What he lacks in bulk, he makes up for in confidence.

"I'm not used to talking about myself, but I think I can do it all," he said. "I can run up the middle, bounce outside, shake people."

A native of Torrance, Calif., White dreamed about playing for Cal. While that dream never came to fruition, he found a home at Utah thanks to the recruitment of Kalani Sitake, Utah's defensive coordinator, who recruits the Los Angeles area.

"He took me under his wing and showed me around and never talked about the other schools," White said. "This felt like the right place for me.
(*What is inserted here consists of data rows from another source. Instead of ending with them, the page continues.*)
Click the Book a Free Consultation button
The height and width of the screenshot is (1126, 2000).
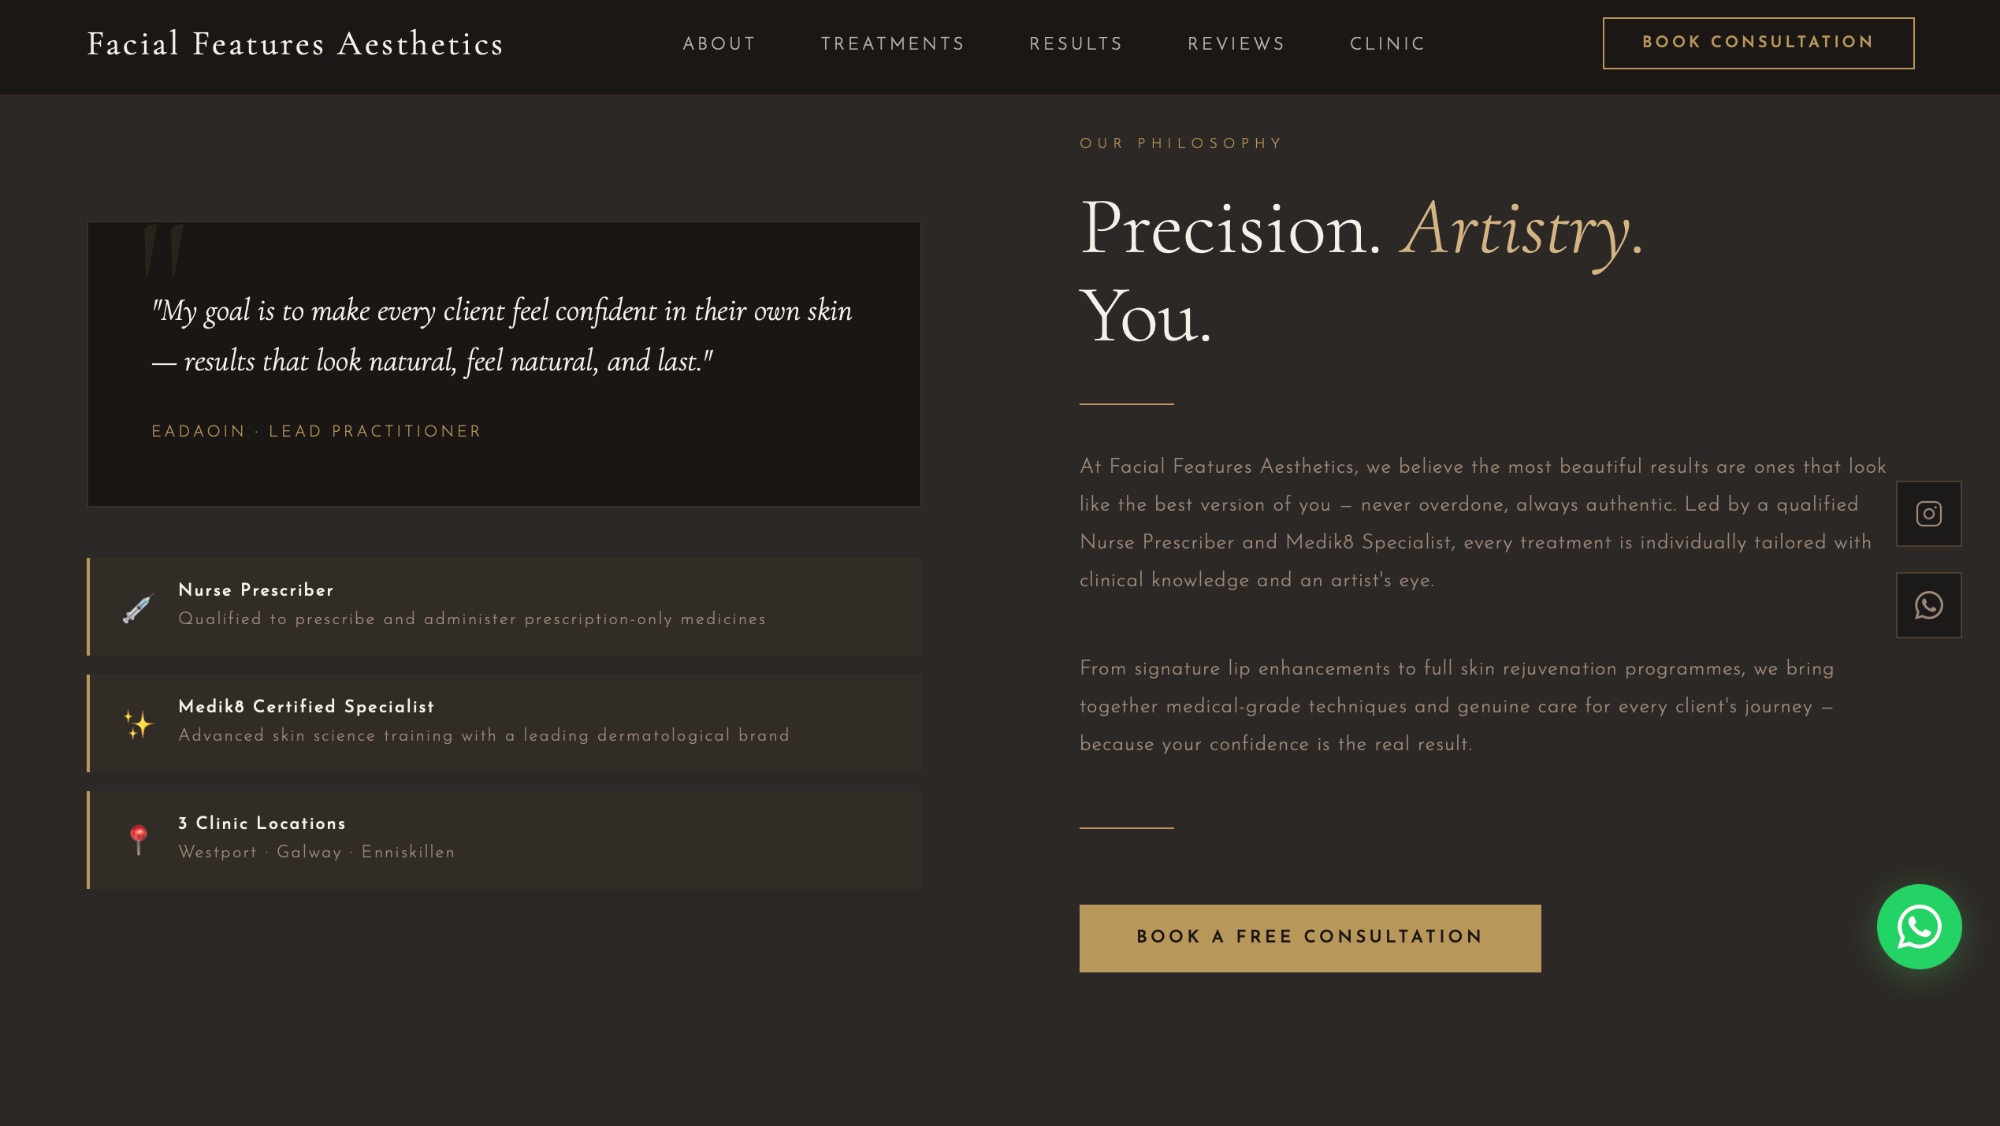pyautogui.click(x=1310, y=937)
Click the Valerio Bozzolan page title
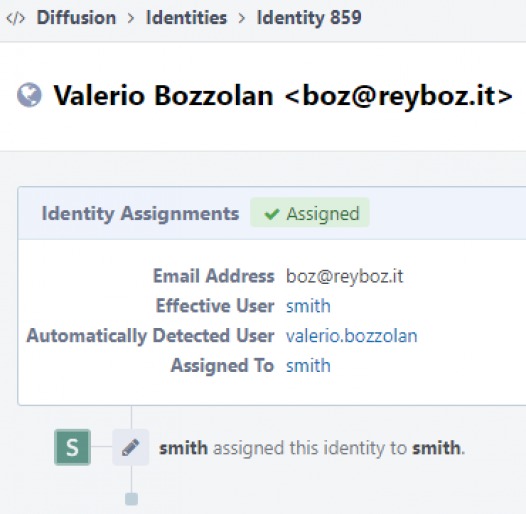 coord(283,96)
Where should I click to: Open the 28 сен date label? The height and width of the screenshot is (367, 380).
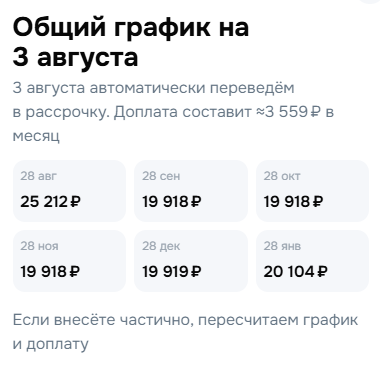click(161, 176)
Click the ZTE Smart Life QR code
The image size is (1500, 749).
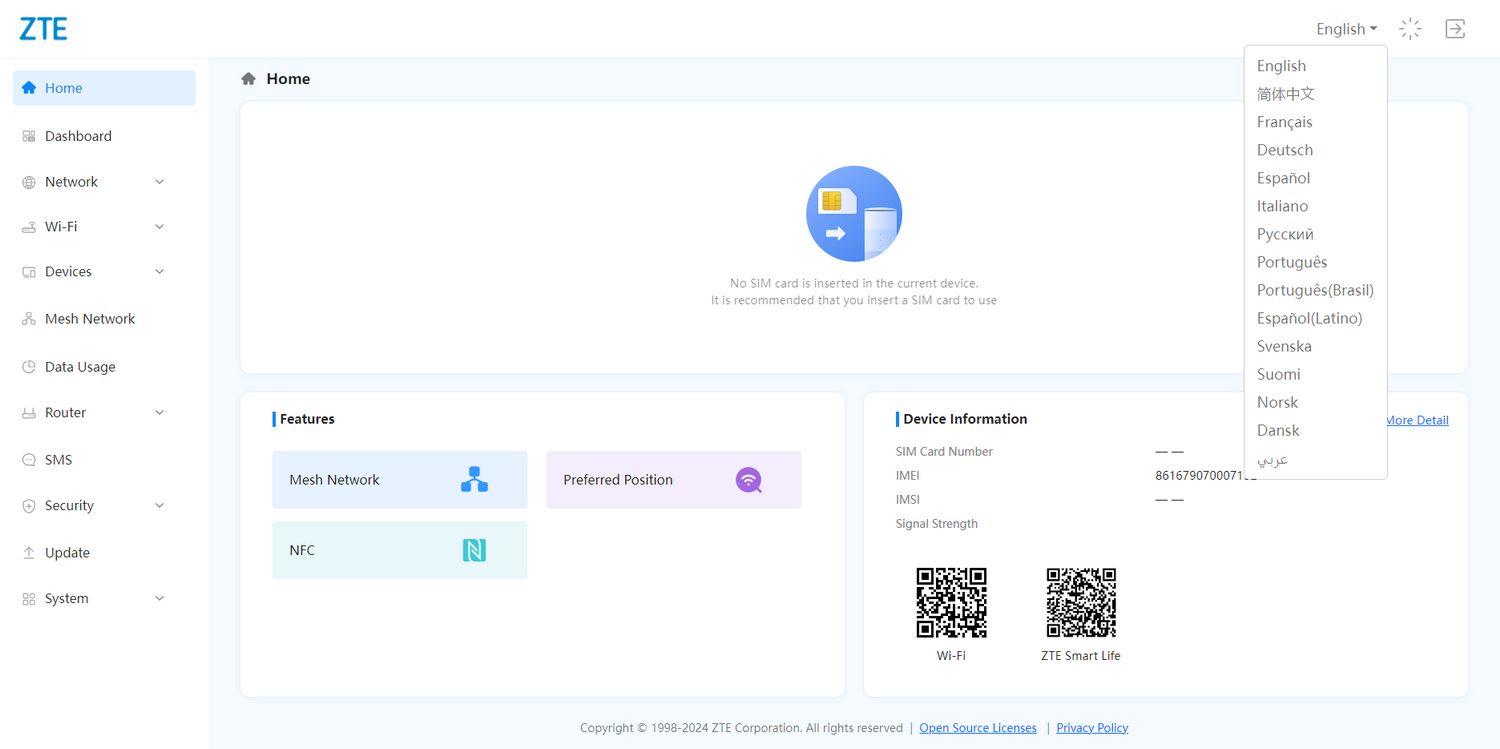pyautogui.click(x=1080, y=603)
He told me I'd have to work hard, and that is what I like."

White embraced the challenge and soon emerged as the best candidate to lead the running attack.
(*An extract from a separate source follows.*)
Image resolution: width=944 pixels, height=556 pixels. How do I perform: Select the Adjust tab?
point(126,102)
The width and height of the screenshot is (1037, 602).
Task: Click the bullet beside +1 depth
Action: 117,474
While small, White has the ability to handle Pac-12 defenses, said Utah running backs coach Dave Schramm.

"He plays fast and he works extremely hard," Schramm said. "He makes few mental mistakes and he and Tauni were able to separate themselves from the others."
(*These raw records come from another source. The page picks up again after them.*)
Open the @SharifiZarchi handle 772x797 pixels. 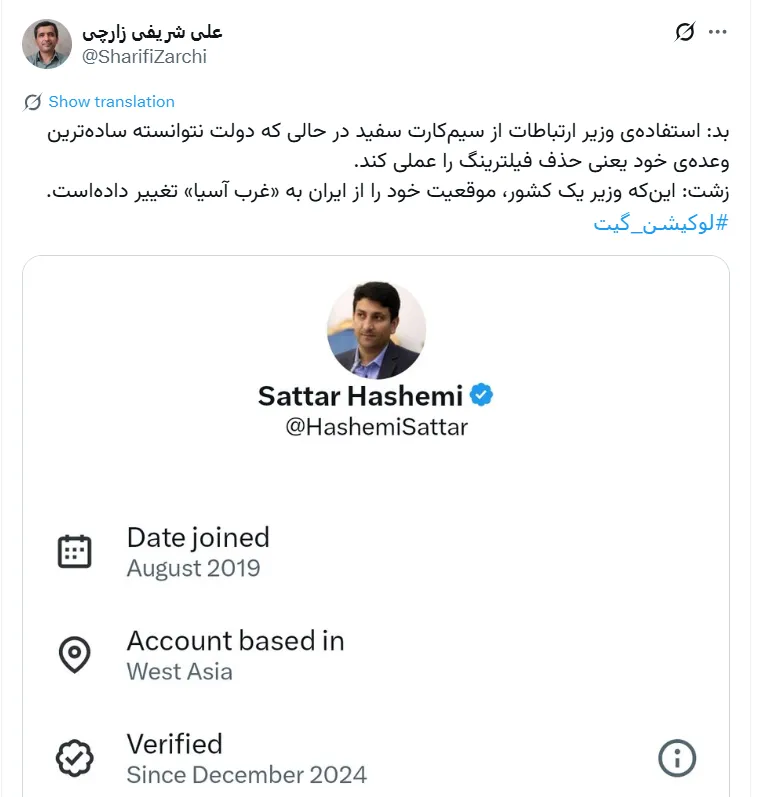(144, 57)
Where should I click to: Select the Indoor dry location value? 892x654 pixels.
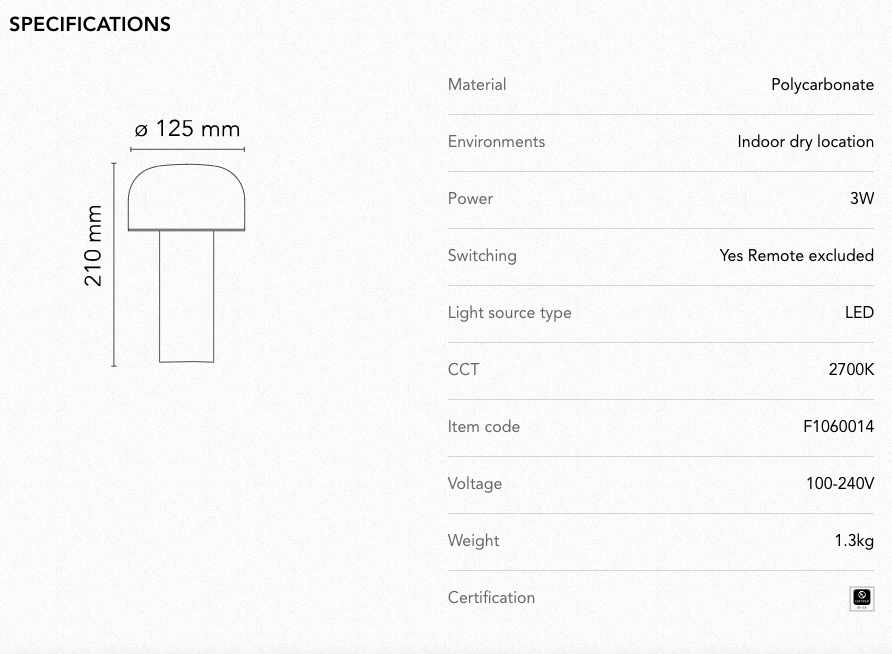(x=806, y=141)
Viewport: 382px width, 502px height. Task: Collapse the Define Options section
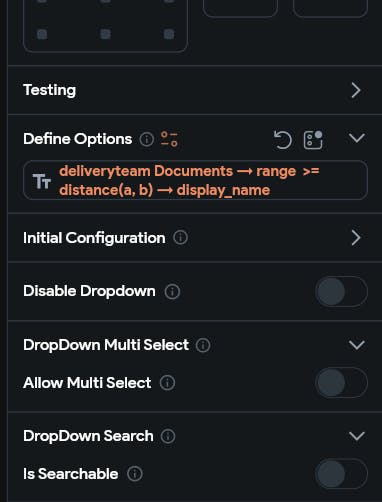pyautogui.click(x=357, y=138)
While Vakapuna is more of a bruising runner, White is more elusive and quick, giving the Utes a look they haven't had in a long time, said Schramm, who is in his seventh year with the program.

"He is a little guy and we've had Quinton Ganther, Darrell Mack, Matt [Asiata] and Eddie [Wide], and he isn't like any of them,"Schramm said. "But he is smart and he carries what he learns in the film room to the field."

Last year, the Utes' rushing duties were shared by Asiata and Wide, with Asiata rushing 155 times for 695 yards and eight touchdowns, and Wide rushing 149 times for 717 yards and 11 touchdowns.

This year, it's expected that White will get the majority of the carries, although Whittingham said the Utes will manage White much like they did Wide, by putting a cap on the number of carries he makes per game with the goal of helping him last a season.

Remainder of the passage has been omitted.